Alors oui, à la fin du poème Job n'obtiendra pas de réponse. Mais il vivra la présence directe de Dieu. Il la vivra si intensément, qu'il se taira. Ce n'est pas qu'il est compris, au sens intellectuel, mais il est effectivement, com-pris, c'est à dire "pris avec" avec quelque chose qui le dépasse, de toute éternité.

Néanmoins, la question adressée à Dieu, ce "que fais-tu ?" reste pleinement légitime. Le Christ a bien saisi la légitimité de cette revendication.
Quand il a conseillé à ses disciples de prier le Notre Père, il a, en quelque sorte, transformé cette question en prière et il a réussi à la dépasser.

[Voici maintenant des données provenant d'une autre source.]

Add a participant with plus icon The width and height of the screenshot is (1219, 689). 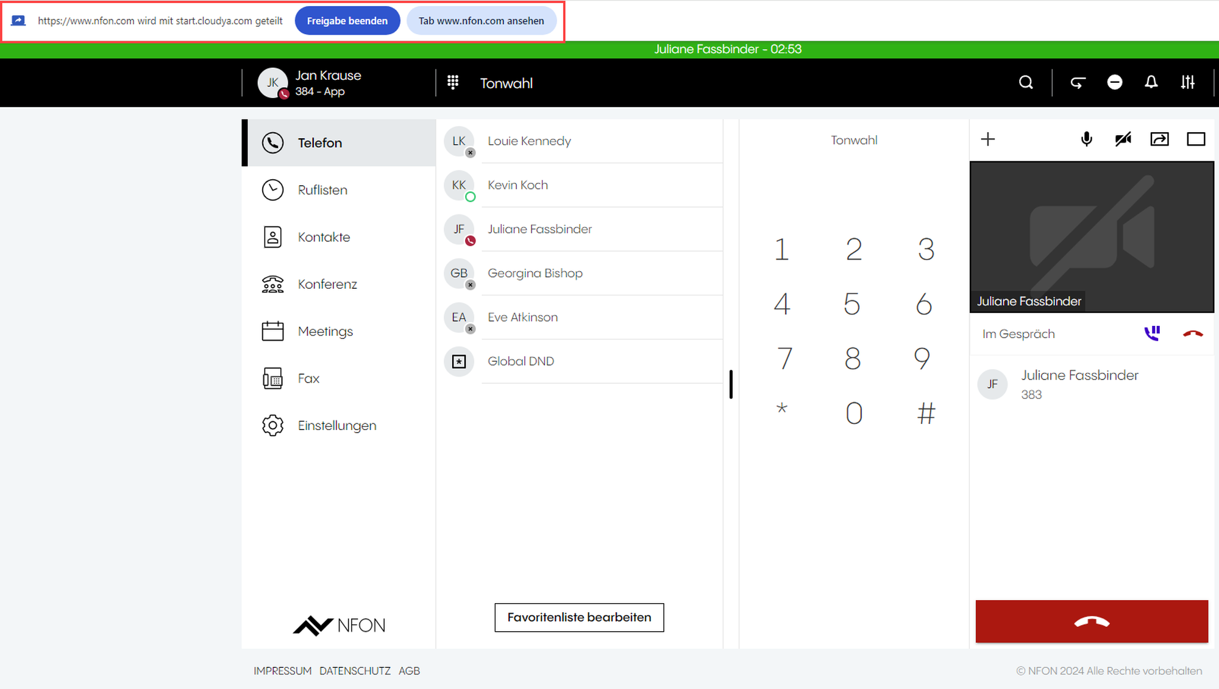(x=988, y=140)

Avez vous déjà réellement entendu le Notre Père ?
Ecoutez :
Que ton nom soit sanctifié, mis à part. Toi dont le nom est si souvent bafoué.
Que ton règne vienne, car nous n'en pouvons plus de l'attendre.
Que ta volonté soit faite. Comme elle l'est dans ton ciel, qu'elle le soit aussi sur la terre : sur la terre ! Comme au ciel...
Donne aujourd'hui notre pain, nous qui avons faim.
Notre pain du lendemain, comme on devrait mieux le traduire, c'est-à-dire : donne nous une raison d'espérer.
Pardonne nous nos offenses, car nous  pardonnons à ceux qui nous ont offensés, là encore, une meilleure traduction, plus conforme à l'esprit de cette prière.
Si nous, nous sommes capables de pardonner, a fortiori toi Seigneur !
Ne soumets pas à l'épreuve  - (et pas à la tentation, qui est une traduction oiseuse) , ne nous soumets pas à l'épreuve, par exemple l'épreuve qu'a subi Job !
Délivre nous du mal. Ce mal, que ne comprend pas Job.
Et cette prière finit comme finit le livre de Job : car c'est à TOI qu'appartiennent, le règne, la puissance, et la gloire, aux siècles des siècles...
Oui, Jésus, en conseillant cette prière, avait vraiment lu et compris le poème de Job.

Ce n'est plus ici "que fais-tu ?"  Jésus va plus loin. Sa prière dit "fais-le".
Et les chrétiens  ont saisi que Dieu, par le ministère de son Fils,  l'avait fait.  AMEN.